__Description of the task__
Reproduce verbatim the lines of the entries below, starting with the line containing "You are a computer-use" and going on through the end of the entries. Leave the pictures out.

Begin

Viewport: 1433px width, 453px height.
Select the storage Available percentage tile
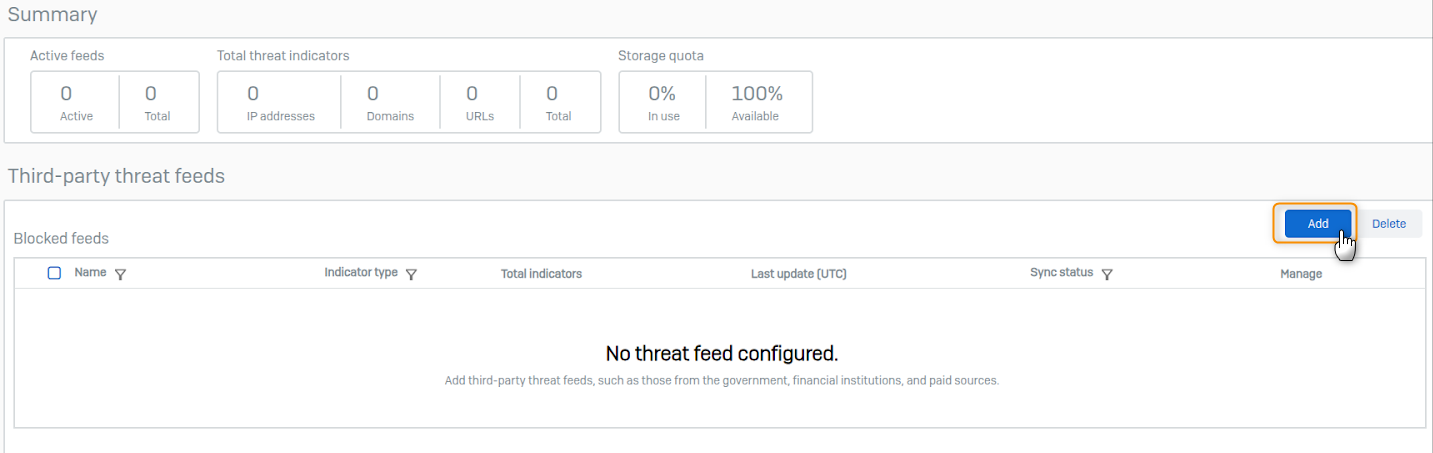point(757,102)
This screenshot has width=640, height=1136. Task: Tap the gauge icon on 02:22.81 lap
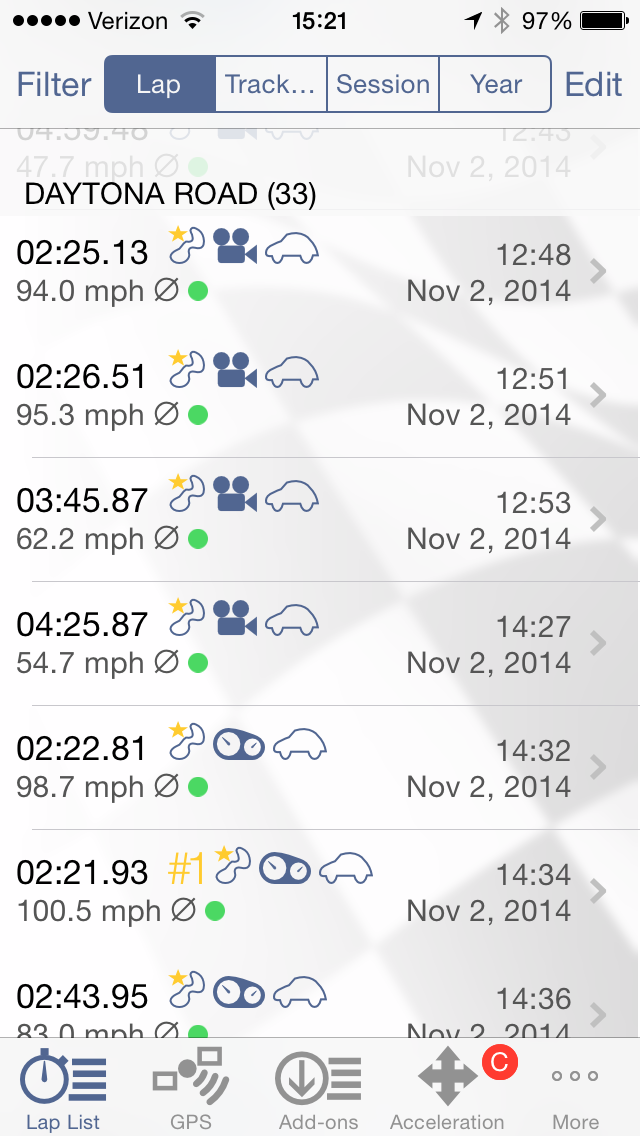(x=239, y=743)
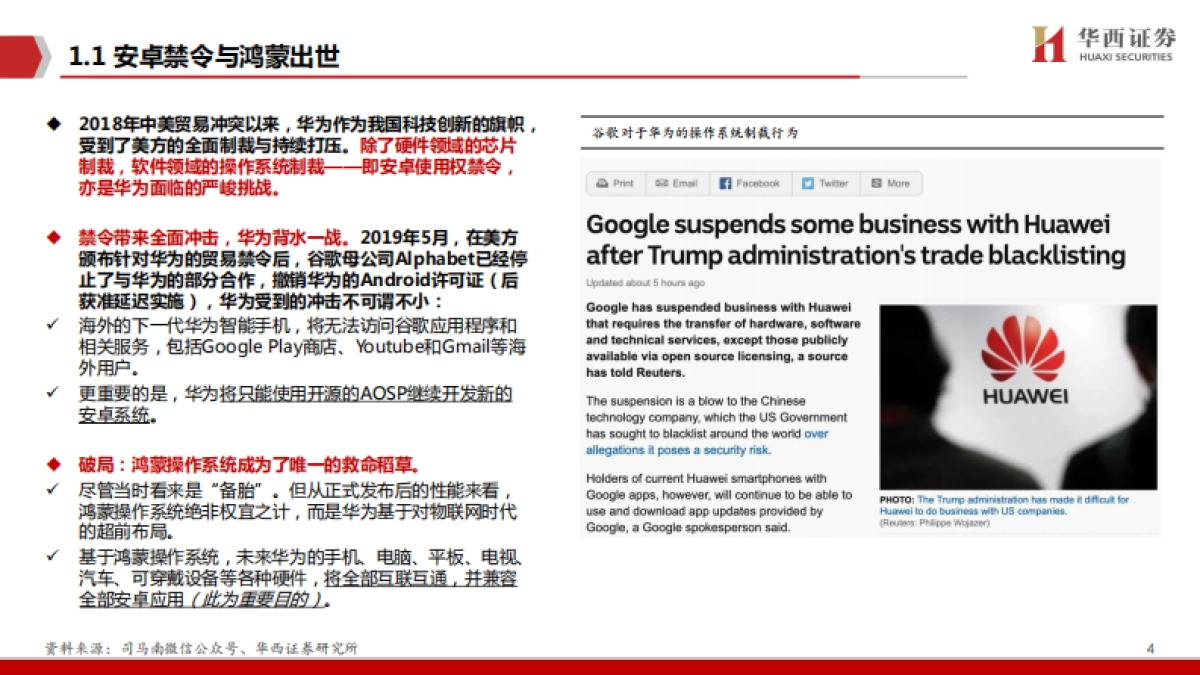Screen dimensions: 1200x675
Task: Click the Facebook share icon
Action: (724, 183)
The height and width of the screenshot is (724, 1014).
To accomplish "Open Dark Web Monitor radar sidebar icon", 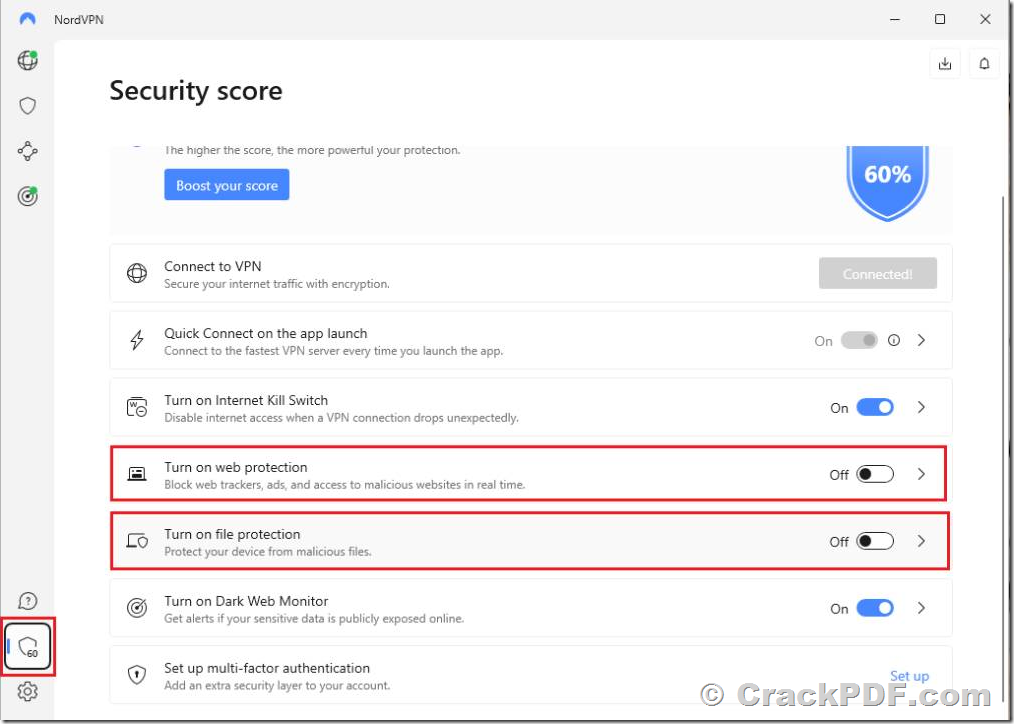I will (x=27, y=196).
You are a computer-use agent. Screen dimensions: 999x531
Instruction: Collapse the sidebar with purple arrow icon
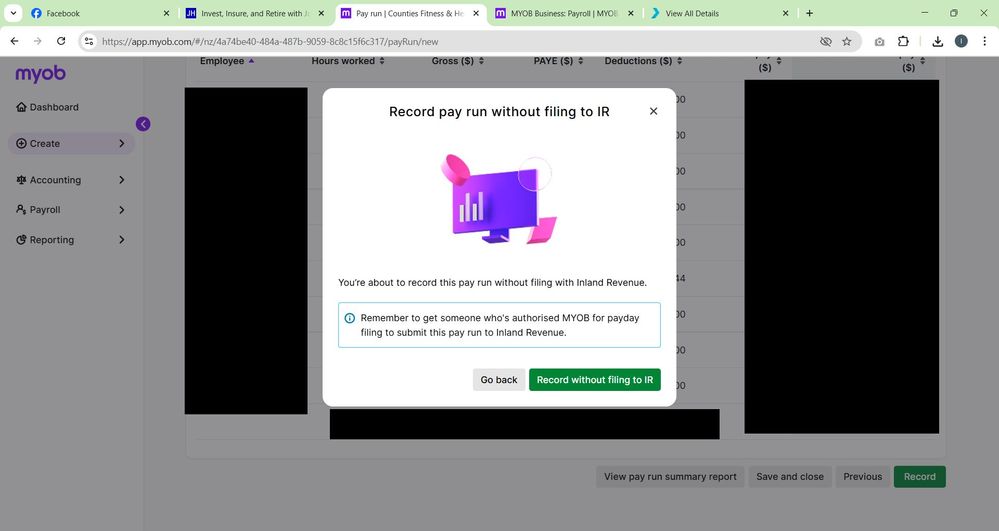pyautogui.click(x=143, y=124)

End

__Exercise solution__
You are a computer-use agent. Screen dimensions: 999x531
Instruction: Collapse the sidebar with purple arrow icon
pyautogui.click(x=143, y=124)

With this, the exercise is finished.